Luetta Parsons and the Child Bride Murder Case of St. Francois County
Luetta was arrested and held in the jail at Farmington to await trial. However, the picture of her that emerged in the wake of her arrest was not nearly that of the demonic stepmother that had been painted by the newspaper. Luetta's grandparents soon produced papers proving that Luetta was only 13 years and 3 months old at the time of Lillie's death. She was described as comely and physically "overdeveloped" for her age but with the mind of an 8-year-old, an illiterate and uneducated girl who enjoyed playing with dolls and other toys. Prior to her marriage, Luetta had lived with her mother and stepfather. The mother reportedly was subject to "spells," and Luetta did not get along with the stepfather. She had married Parsons mainly, she later said, because she was afraid her parents would "whoop" her if she didn't. Apparently the parents wanted to get rid of her and had signed papers indicating she was older than she really was, allowing her to marry Parsons, who was kin to Luetta's stepfather and who had four children, including Lillie, by a previous marriage. Luetta said that, although her marriage to Parsons had not been exactly voluntary, he was "awful good" to her and that she always got along fine with him and his kids. She said the shotgun had gone off when she, Lillie, and the 8-year-old brother had started to the woods to meet Parsons and she was taking along the shotgun to "scare up" a rabbit or a squirrel for supper. The gun accidently discharged as she was breaking it to see whether or not it was loaded.
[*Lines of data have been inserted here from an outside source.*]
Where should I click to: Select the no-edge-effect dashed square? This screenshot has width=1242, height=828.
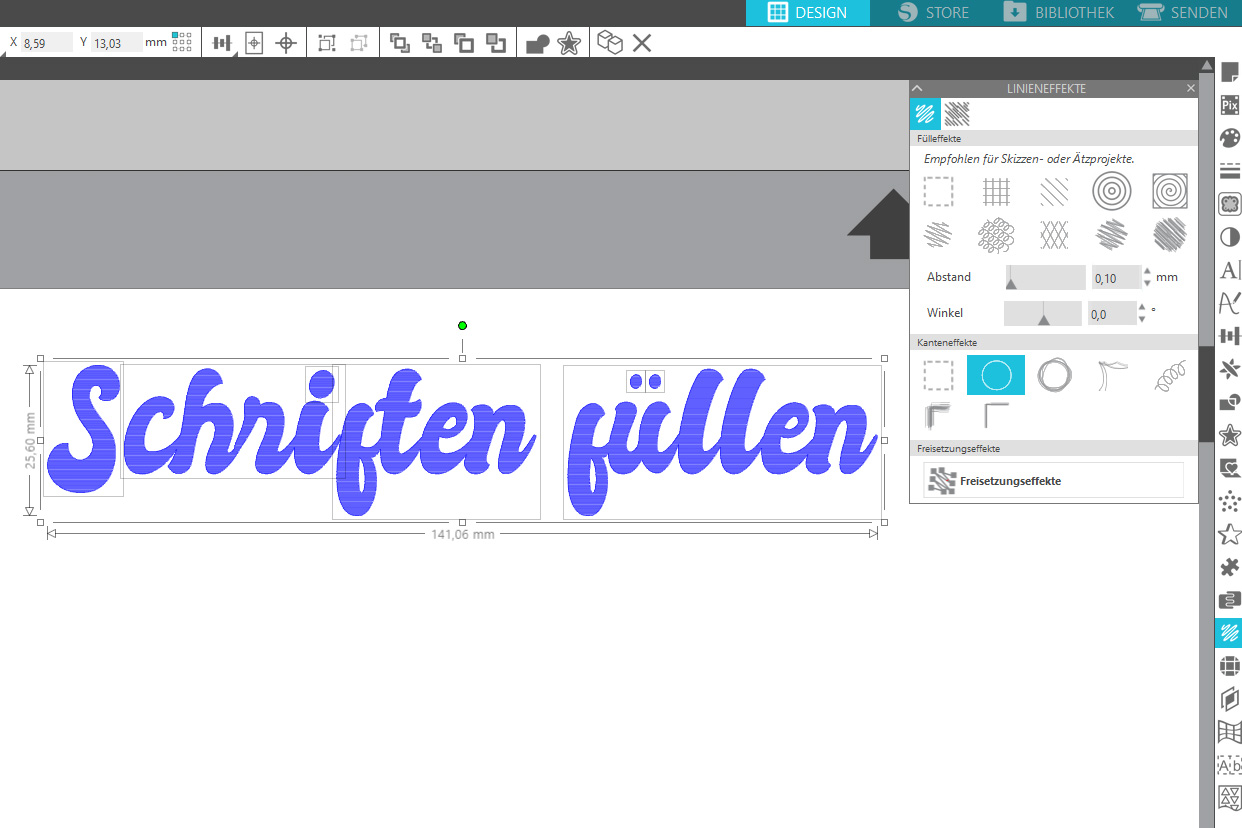(938, 375)

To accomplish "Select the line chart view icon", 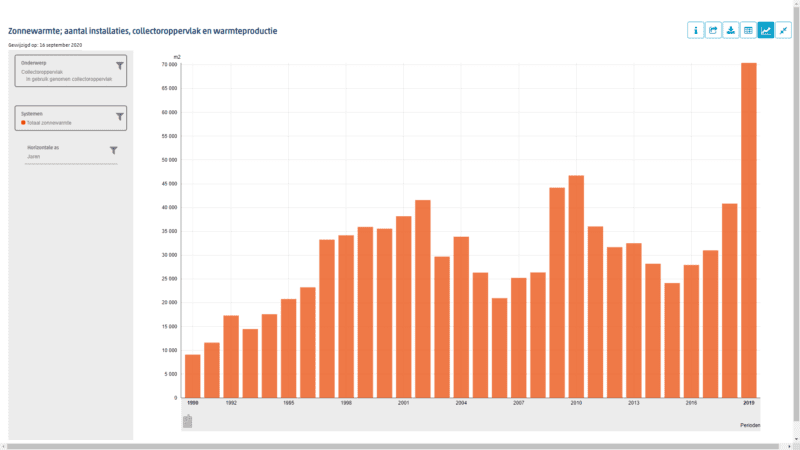I will (766, 30).
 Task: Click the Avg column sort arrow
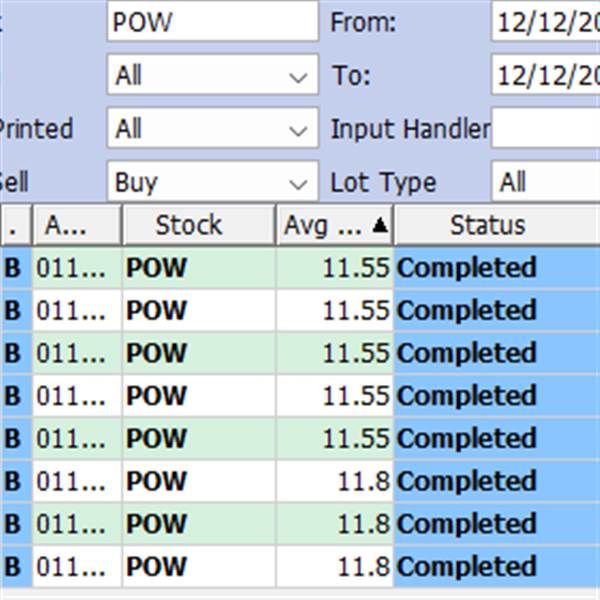[379, 226]
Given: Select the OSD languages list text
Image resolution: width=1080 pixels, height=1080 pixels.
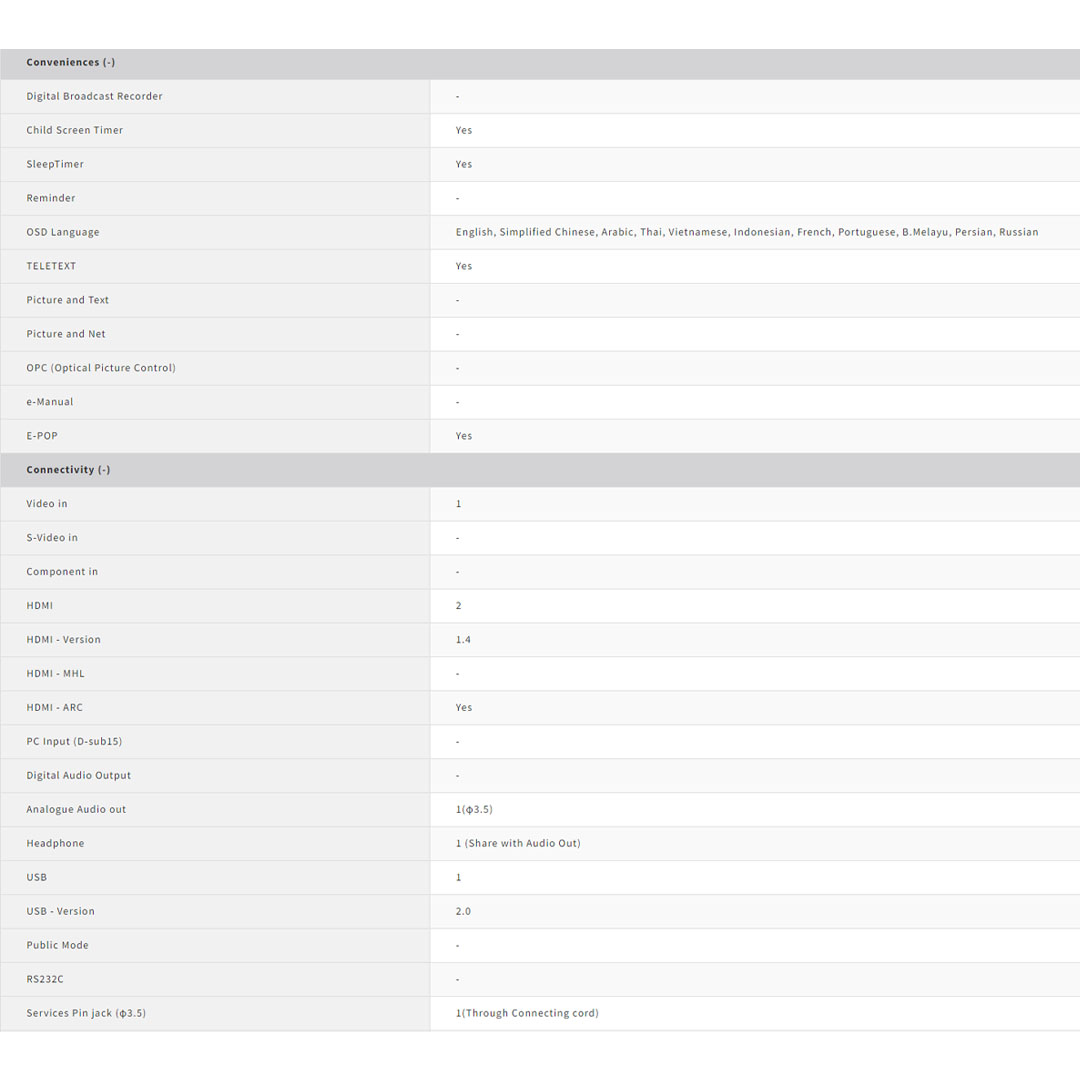Looking at the screenshot, I should tap(746, 232).
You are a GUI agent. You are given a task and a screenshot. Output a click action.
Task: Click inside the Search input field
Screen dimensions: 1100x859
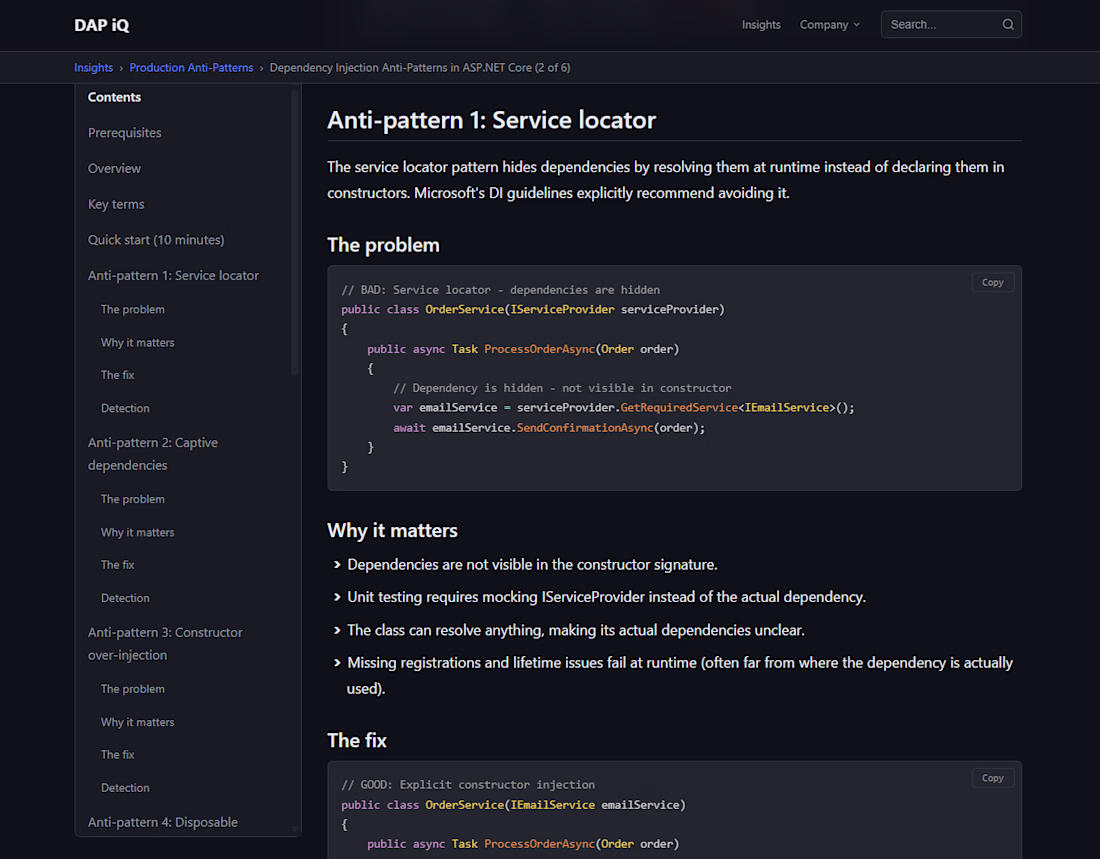(x=940, y=25)
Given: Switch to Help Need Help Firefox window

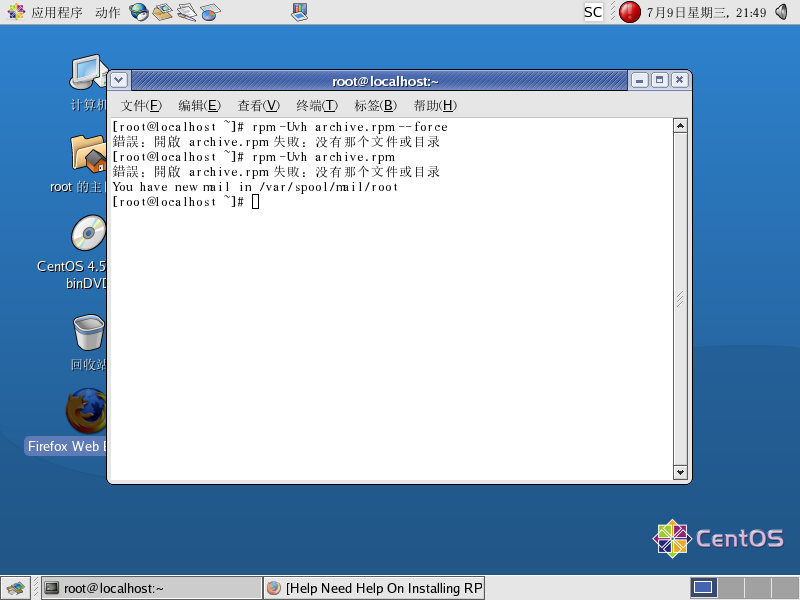Looking at the screenshot, I should 374,588.
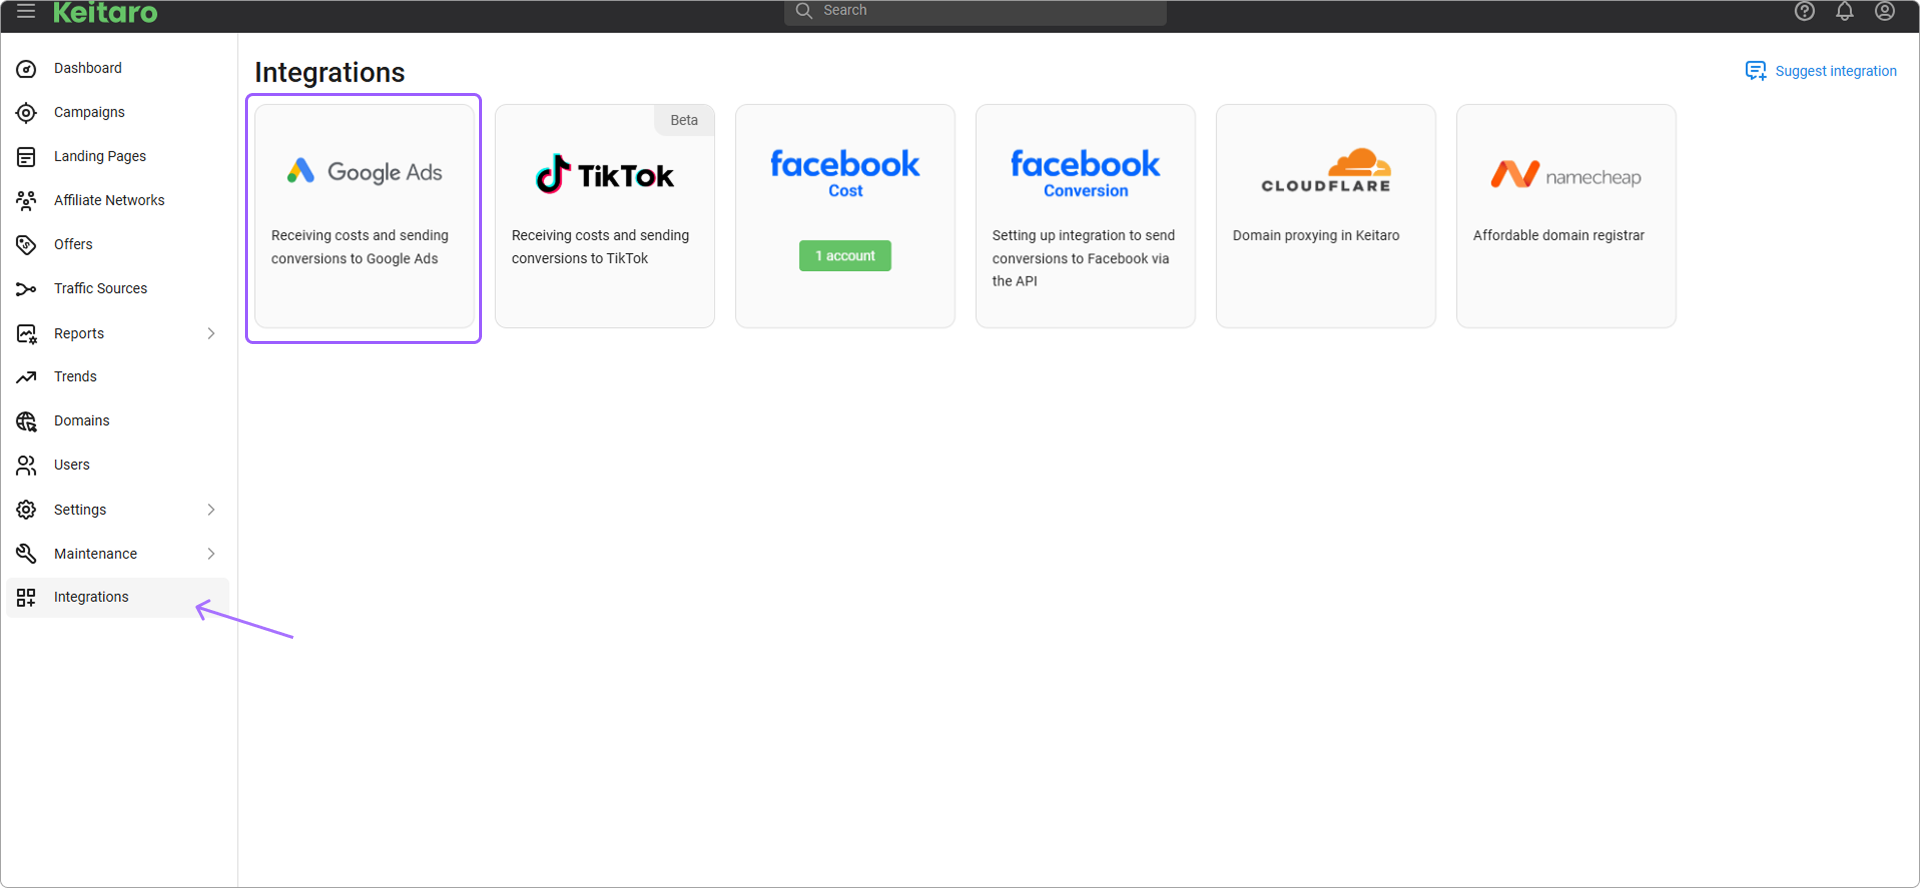
Task: Click the Suggest integration link
Action: (1821, 71)
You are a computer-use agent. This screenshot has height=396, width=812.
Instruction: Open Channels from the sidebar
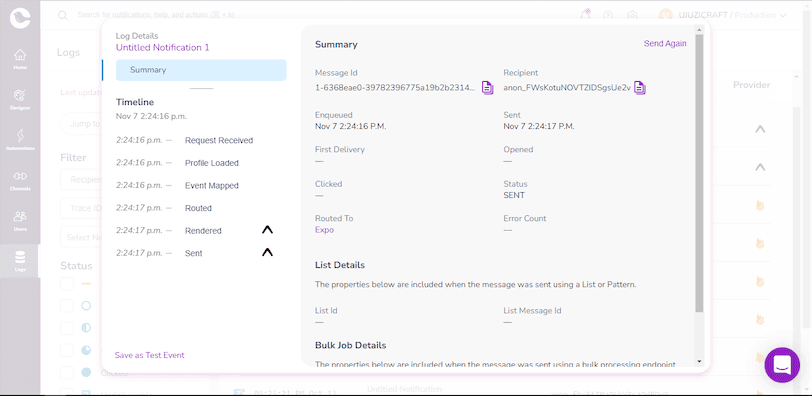click(20, 180)
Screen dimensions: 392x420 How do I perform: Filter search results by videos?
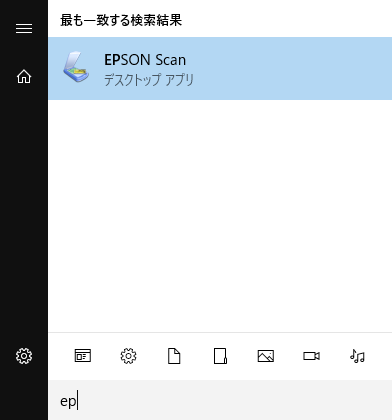(x=311, y=356)
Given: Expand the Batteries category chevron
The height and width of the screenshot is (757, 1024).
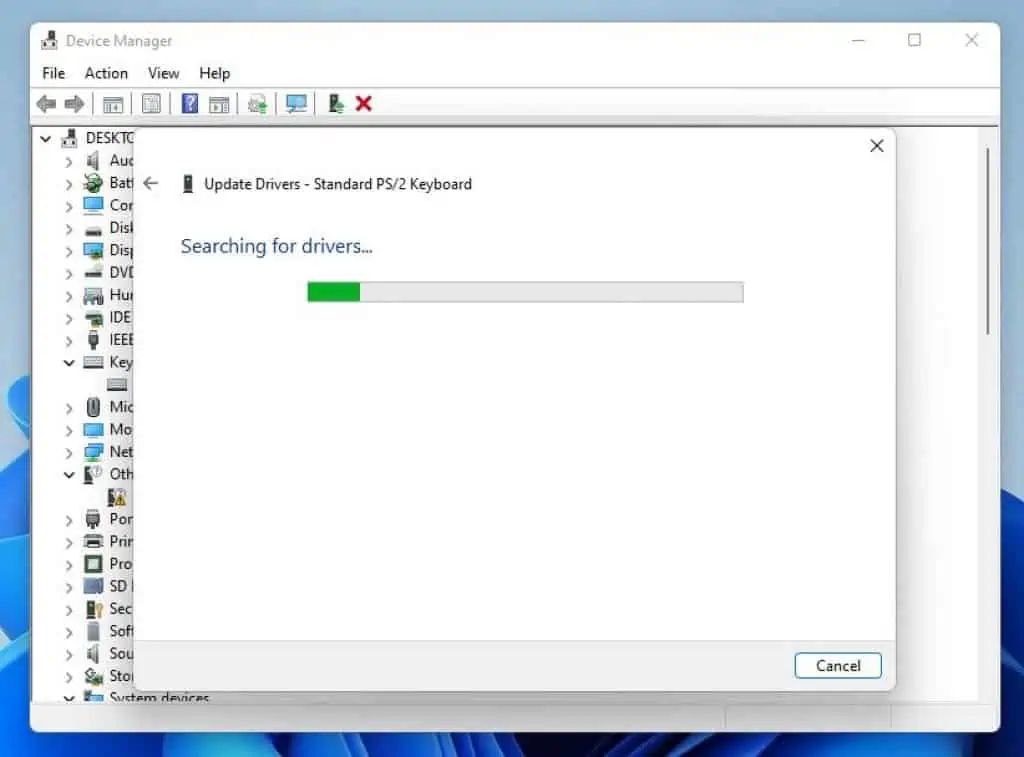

Luetta's case was promptly transferred to juvenile court and she was charged not with first degree murder but with manslaughter. At her trial in May of 1921, the jury acquitted her, finding that Lillie's death was, indeed, an accident. However, rather than setting her free, which would have probably meant returning her to her 40-year-old husband, the judge ruled that Luetta was a ward of the court, because he reportedly could find no responsible person to take charge of her. The grandparents reportedly were planning to seek an annulment of the marriage, but they apparently did not want to take custody of Luetta or else the judge did not deem them fit guardians, because he awarded temporary custody of Luetta to her lawyer.
In late June, a St. Louis court of appeals ruled that the judge had overstepped his authority in retaining Luetta in custody, and she was released into the custody of an uncle with whom she was reportedly going to live at Bismarck. What happened to her after that is unknown, although she apparently never returned to Parsons.